Rhys NorthwoodWednesday, May 7, 2025 5:22 am ET
3min read

On May 6, 2025, Chinese President Xi Jinping’s congratulatory message to Friedrich merz, Germany’s newly elected chancellor, underscored the strategic importance of Sino-German ties amid shifting global dynamics. Xi emphasized a “new chapter” in bilateral relations, framing cooperation as vital to global stability. Yet beneath the diplomatic rhetoric lies a complex interplay of economic interdependence and geopolitical tension. For investors, understanding Merz’s policy blueprint—and its implications for China-Germany trade—will be critical in 2025 and beyond.

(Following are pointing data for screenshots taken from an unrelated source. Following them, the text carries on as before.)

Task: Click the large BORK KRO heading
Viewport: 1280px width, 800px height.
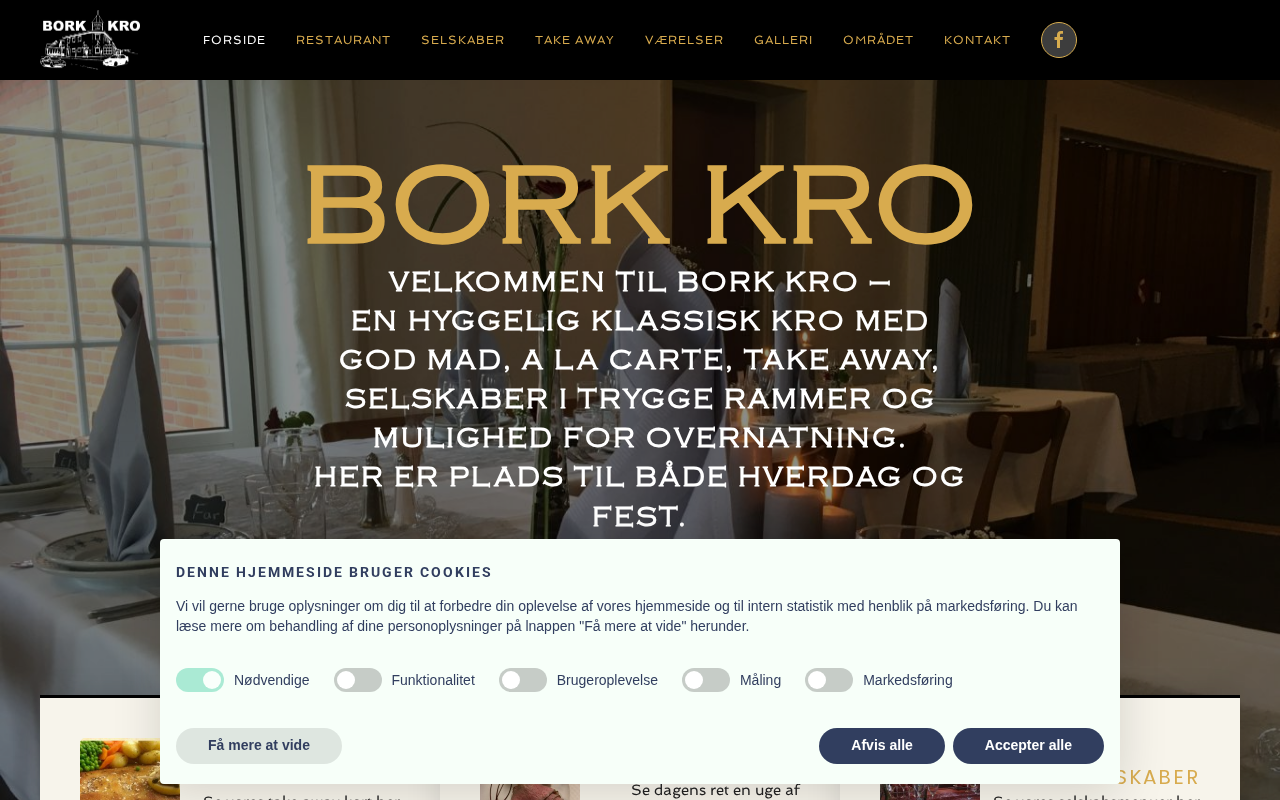Action: point(639,205)
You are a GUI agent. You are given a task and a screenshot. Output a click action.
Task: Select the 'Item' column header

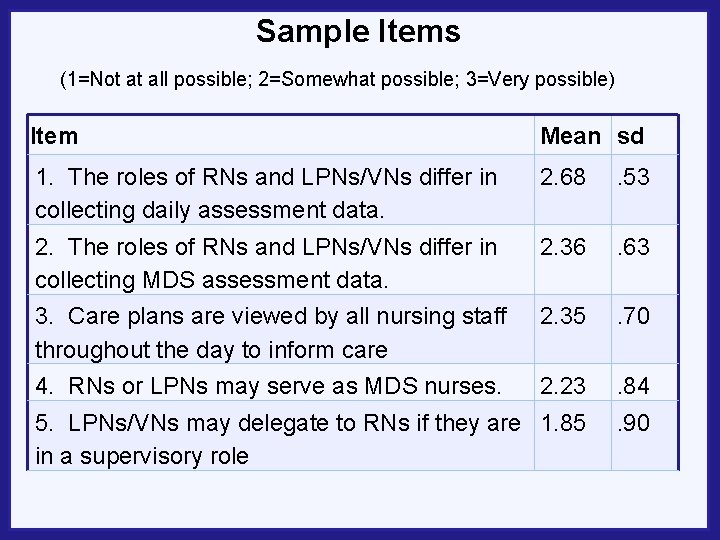(54, 134)
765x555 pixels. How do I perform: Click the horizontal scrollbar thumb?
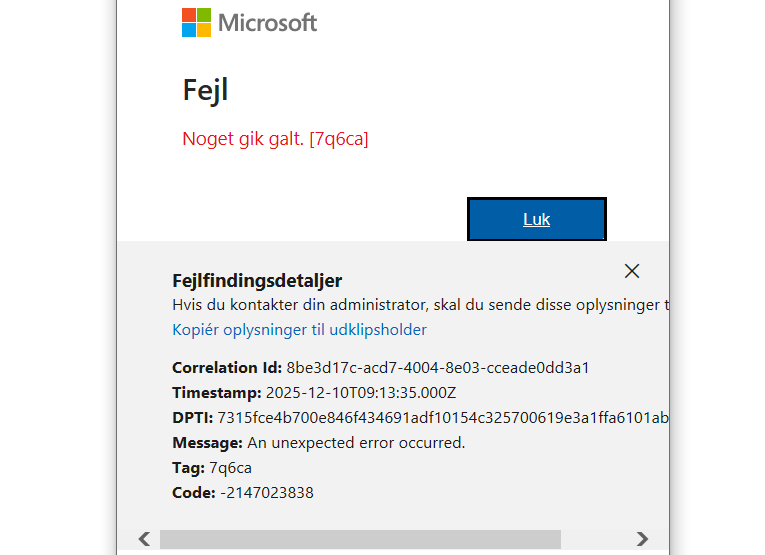360,539
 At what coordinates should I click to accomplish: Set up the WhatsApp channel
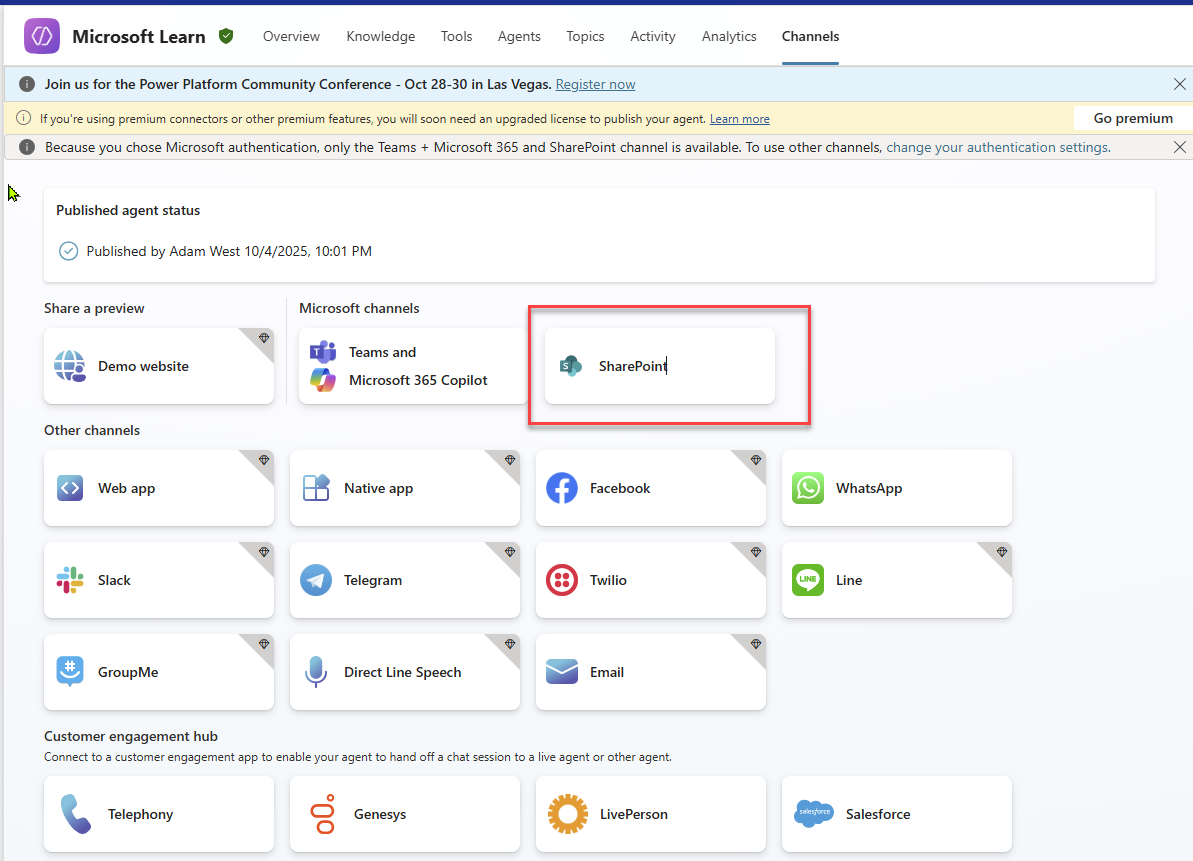pyautogui.click(x=896, y=488)

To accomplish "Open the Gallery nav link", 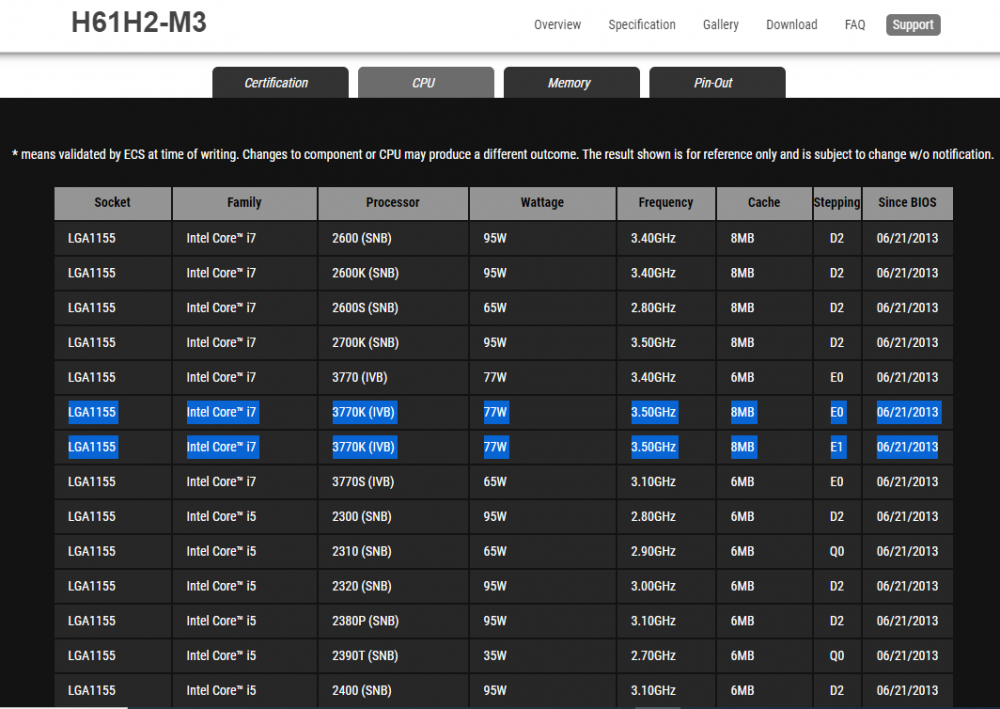I will coord(720,25).
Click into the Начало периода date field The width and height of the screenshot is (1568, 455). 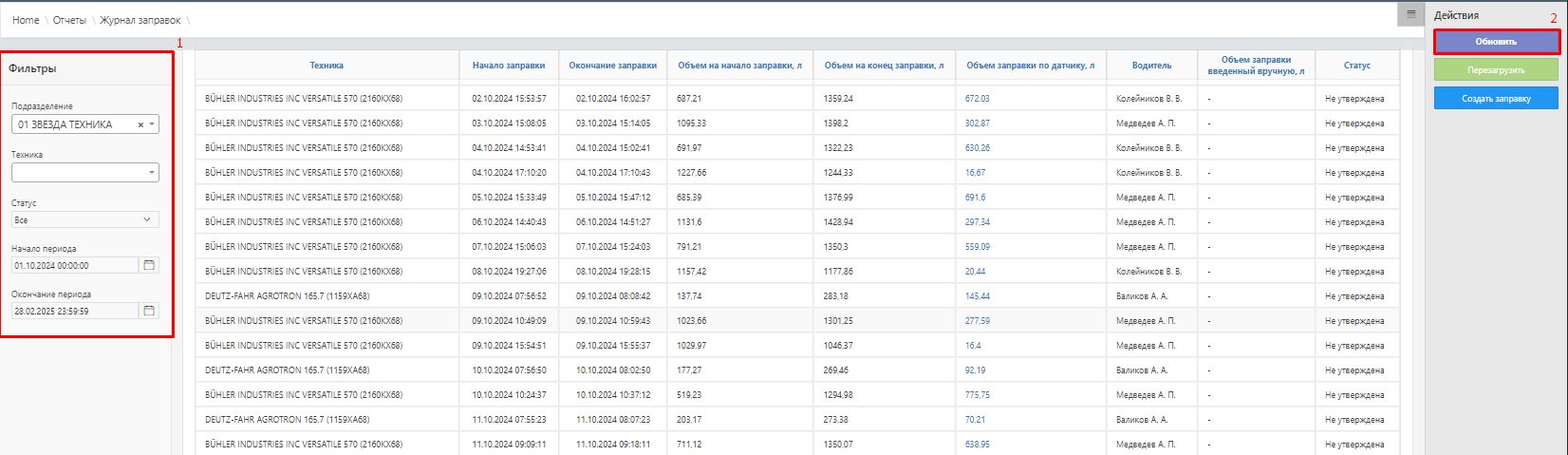pyautogui.click(x=75, y=266)
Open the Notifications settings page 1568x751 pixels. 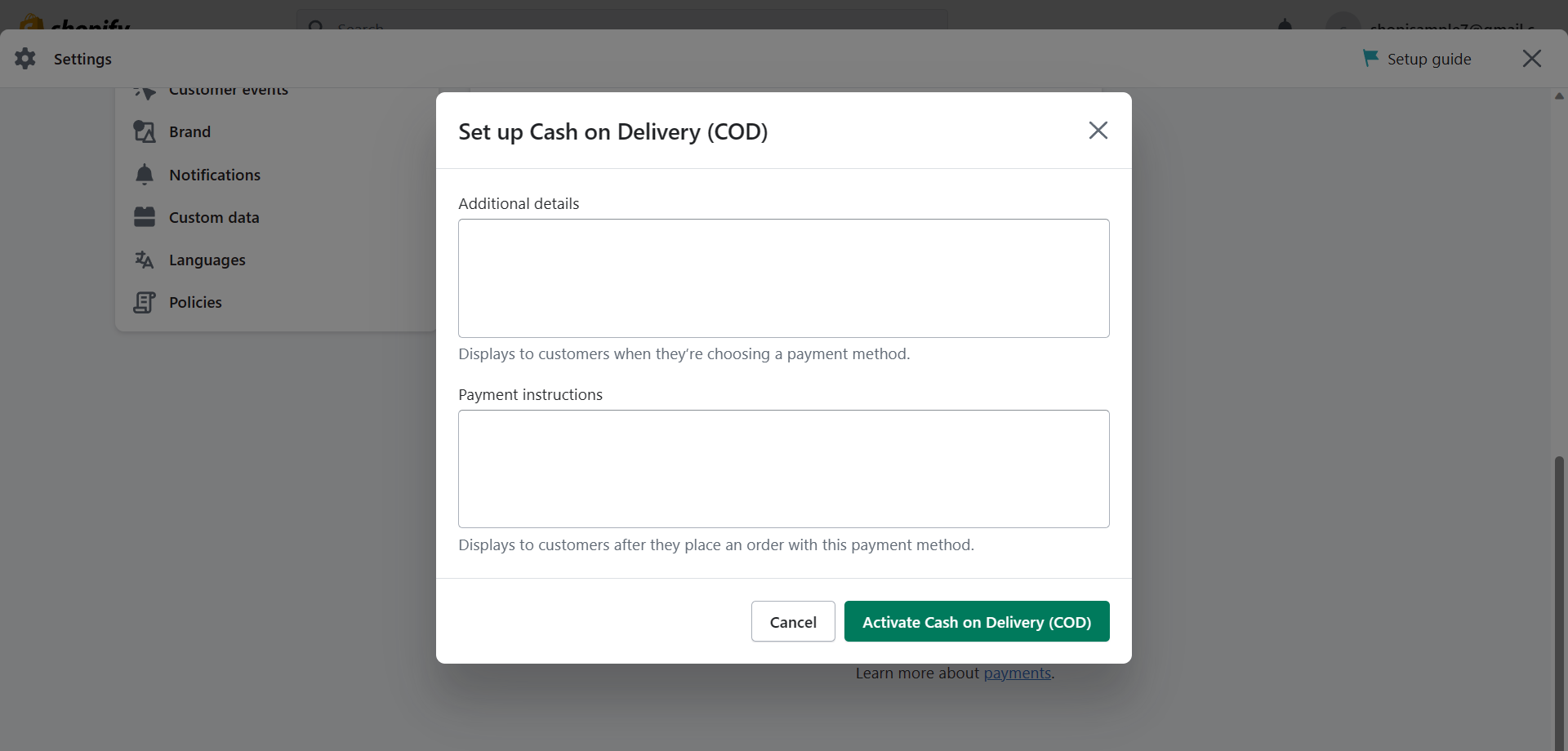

The Strategic Significance of Xi’s Congratulatory Gesture

Xi’s message highlighted China’s desire to maintain its status as Germany’s second-largest trading partner—a relationship valued at €201.8 billion in 2024, with Chinese imports outpacing German exports by €12.2 billion. While Merz has labeled China an “increasing threat to German security,” Beijing’s outreach reflects a calculated move to counter U.S. trade pressures and solidify ties with Europe’s economic powerhouse.

Merz’s election also signals a pivot in Berlin’s approach to China. Unlike his predecessor, Olaf Scholz—who avoided overt confrontation—Merz advocates “de-risking” over decoupling, aiming to reduce systemic vulnerabilities while maintaining trade. This balance will define opportunities and risks for investors across sectors.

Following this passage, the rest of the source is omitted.